Jimmy McGovern (The Street), a hugely talented writer who has traveled far on, and from, his Celtic working class Liverpool origins, created the series and wrote several of the strongest episodes. The series stars the very large Scottish Robbie Coltrane, who took his stage name in homage to the American jazzman John Coltrane; he was better-known at that time as a comic actor (Nuns on the Run, I believe, is where I first saw him, playing with Eric Idle). Coltrane made the role of Cracker, Edward Fitzgerald, a brilliant but deeply flawed forensic psychologist, who frequently worked with the police, his own; and his extraordinary work in it made him famous. He has gone on to play in Ocean's Twelve,GoldenEye, and as Hagrid in the Harry Potter films. Coltrane is volcanic in "Cracker," and there are those who will say, like "The Philadelphia Inquirer," that it is his greatest role.
Mind you, Coltrane plays Fitz as an abrasive, egocentric man, addicted to alcohol, cigarettes and gambling: the character drinks a bottle of scotch a day; smokes 50-60 cigarettes, and keeps his family in constant financial turmoil with his gambling. Coltrane is backed in this series by an excellent supporting cast: Christopher Eccleston (Heroes, Doctor Who), as DCI David Bilborough; Geraldine Somerville (Harry Potter series), as DS Jane Penhaligan; and Barbara Flynn (The Beiderbecke Affair), as Fitz's long-suffering wife, Judith.
In addition, the producers have gone out and hired some of the best actors around - and a lot of Celts-- for guest star spots. The often-seen Irish actors Adrian Dunbar, and Susan Lynch each carry an episode, he as Kelly in the first, "The Madwoman in the Attic," a story of railway murders based on a real murder that took place in a train en route to London in the early 90s. She, Lynch, carries the second episode, "To Say I Love You," as Tina; both are powerful performers in powerful stories. The veteran, well-known character actress Beryl Reid also shows up in this second episode, as Fitz's horse-playing mother. The intense Scottish actor Robert Carlyle (The Full Monty - Fully Exposed Edition), as Albie, a skinhead, carries the fourth episode "To Be a Somebody," so well, people are still talking about it. The almost-equally intense English actress Samantha Morton carries the fifth episode, one written by Ted Whitehead rather than McGovern, "The Big Crunch," as a teenage schoolgirl too naïve for her own good. The lovely Fleur Bennett carries the ninth, "True Romance," as an achingly vulnerable young woman: she too, I believe, started in comedy, or at any rate I saw her first as Mavis Moulterd, country-girl/straight-woman to John Inman's Mr. Humphries in the early 90's Are You Being Served? Again! (The Complete Series)

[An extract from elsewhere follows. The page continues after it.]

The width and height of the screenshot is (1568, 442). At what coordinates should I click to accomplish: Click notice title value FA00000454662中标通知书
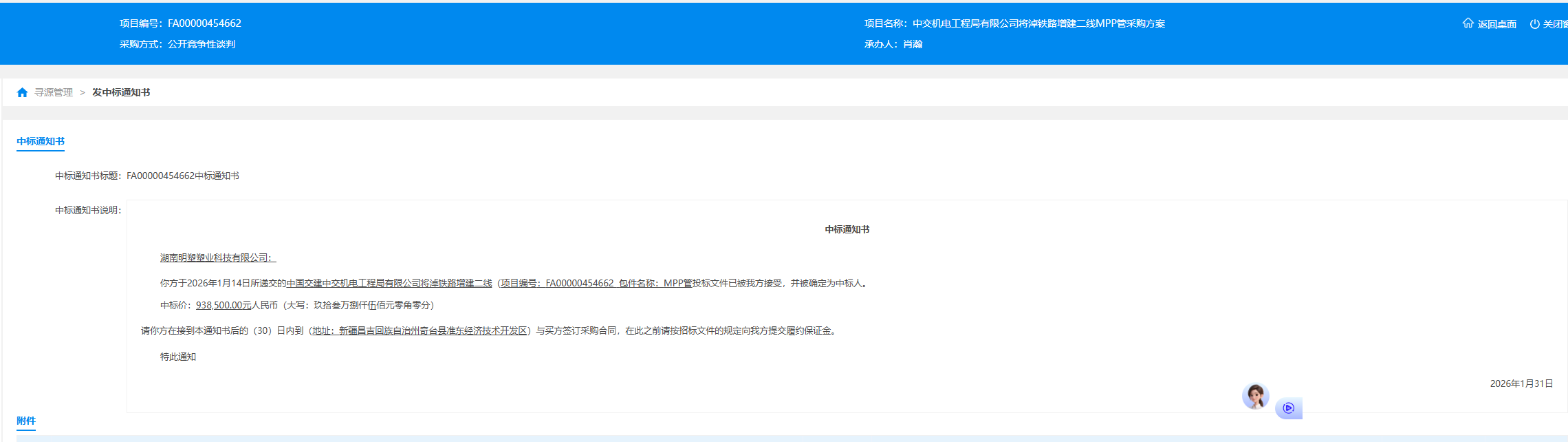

McGovern's scripts are tight, cunning, and fast, no leisurely British exposition here, and capable of continual surprises. Whitehead's are very good, but not quite. Paul Abbot's scripts are fine, but not in the same stratosphere. In Abbot's 9th episode, "True Romance," we suddenly get a left-wing; anti-Thatcher outburst of the sort that could quite ruin McGovern's final script included here, the 2006 standalone, "A New Terror," for a lot of people. There is also a 1996 standalone, "The White Ghost," nice script by Abbot, set in that fascinating and beautiful, tropical, oriental and British city, Hong Kong, in that fraught time shortly before its July 1st, 1997 handover to the Chinese.
Granada certainly didn't stint on this series; it's lavishly filmed, with plenty of cars and people in the urban streets, auditoriums and nightclubs full of students. Direction was excellent, from Antonia Bird and Michael Winterbottom, among others. The music, from a number of talented men, also adds to the mood. The Hong Kong mystery really gives you an eyeful of that great city. The series won more than 25 major awards, including two BAFTAs for best drama series, and three for best actor for Coltrane. Many critics, including one at "The Boston Globe" consider it the best made-for-TV-mystery or cop series. And me? I won't lie to you: I have always loved this series.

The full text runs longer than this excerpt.